WORK TO BE COMPLETED =>
In the digital twin architecture text, where are the models deployed for process monitoring and control?

IT and Automation Systems

  • Open platform communication (OPC) server: it allows communication to automation controllers, I/O sensors, and field devices
  • Data historian: automation software that records process data in a time-series fashion. In our context, it is used to record equipment and I/O sensors data, as well as ML models predictions and control actions
  • PAT software: controls PAT sensors, calibrating them and managing alarms, collects raw data measured by PATs, runs/integrates with statistical and/or physical models to calculate a multivariate quantitative or qualitative representation of the process operation or the products quality attributes, interprets statistical results and exchanges data with the OT data streaming platform
  • OT data streaming platform: provides near-real-time data transmission, ingestion and processing within the OT network. It serves as a single point of connection for the different data producers (i.e., data historian, PAT software, etc.) and data consumers (i.e., ML models) and transforms data to match a defined logical data model, minimizing the impact of changes in one system to others. As a result, the digital twin becomes agnostic of the underlying technological components and horizontal, simplifying its application to other labs
  • Data pipelines: from the lab to the models to the data lake, through the data streaming platform, both in an online fashion for process monitoring and control and in an offline fashion, for user training and process simulation

Digital Equivalent of the Physical Process

  • ML models: State estimator model combined with control models establish the behavior of the physical process which can be solved in real-time
  • Docker container: where the models are deployed for process monitoring and control

Closed Loop Systems

  • OPC server: see point IT and automation systems above
  • Control system: acts on the physical process and implements the identified control actions
  • Monitoring and control user interface: shows, in near-real time, the process performances and the control actions

On Edge Cloud Platform

  • Data lake: where the process data, predictions and control actions are stored and made available to the end users for further analysis, process simulation and end-user training
  • Model versioning and retraining [24]
  • Simulation user interface: allows the end users to execute the digital twin models offline and to perform in silico experimentation

2.2.6. User Interface

Online user interface corresponds to the interface that is connected to the physical process in the lab through OsiPi. This interface displays real-time values that are captured (for example: size of the adjuvant particles).

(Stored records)
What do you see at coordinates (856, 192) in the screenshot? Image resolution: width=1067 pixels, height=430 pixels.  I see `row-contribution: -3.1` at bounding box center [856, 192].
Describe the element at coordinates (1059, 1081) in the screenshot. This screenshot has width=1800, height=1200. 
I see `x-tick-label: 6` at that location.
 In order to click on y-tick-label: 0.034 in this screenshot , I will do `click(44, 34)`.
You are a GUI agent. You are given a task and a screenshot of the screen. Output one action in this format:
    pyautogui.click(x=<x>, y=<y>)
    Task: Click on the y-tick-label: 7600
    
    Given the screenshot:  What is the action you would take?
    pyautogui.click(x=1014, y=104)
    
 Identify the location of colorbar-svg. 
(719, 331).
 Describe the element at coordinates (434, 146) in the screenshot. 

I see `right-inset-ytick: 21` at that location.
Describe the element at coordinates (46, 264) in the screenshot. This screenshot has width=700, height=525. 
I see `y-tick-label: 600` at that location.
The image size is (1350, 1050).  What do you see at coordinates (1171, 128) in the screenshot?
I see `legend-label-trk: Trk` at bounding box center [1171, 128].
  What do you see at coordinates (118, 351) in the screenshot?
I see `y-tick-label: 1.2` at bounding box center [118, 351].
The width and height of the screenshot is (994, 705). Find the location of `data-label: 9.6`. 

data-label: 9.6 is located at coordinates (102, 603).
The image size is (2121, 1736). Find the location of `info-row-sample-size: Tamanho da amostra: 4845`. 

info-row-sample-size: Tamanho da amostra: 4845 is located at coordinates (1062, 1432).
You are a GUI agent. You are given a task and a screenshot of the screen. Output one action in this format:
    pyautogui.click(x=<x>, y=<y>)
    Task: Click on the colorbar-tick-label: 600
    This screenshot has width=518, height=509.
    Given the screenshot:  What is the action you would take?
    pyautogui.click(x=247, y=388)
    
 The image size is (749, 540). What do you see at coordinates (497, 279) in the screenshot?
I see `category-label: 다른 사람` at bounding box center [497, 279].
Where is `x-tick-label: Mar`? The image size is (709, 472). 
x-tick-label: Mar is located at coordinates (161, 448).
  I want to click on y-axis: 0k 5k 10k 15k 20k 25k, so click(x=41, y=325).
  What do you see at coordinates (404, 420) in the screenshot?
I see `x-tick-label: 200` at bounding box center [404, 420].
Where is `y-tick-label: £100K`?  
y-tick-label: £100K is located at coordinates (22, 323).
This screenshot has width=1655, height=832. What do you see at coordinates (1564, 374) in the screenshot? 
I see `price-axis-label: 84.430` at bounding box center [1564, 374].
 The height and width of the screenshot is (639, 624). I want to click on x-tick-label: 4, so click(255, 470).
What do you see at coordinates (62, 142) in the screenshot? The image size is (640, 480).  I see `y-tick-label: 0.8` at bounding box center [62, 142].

WRITTEN ANSWER =>
In a Docker container.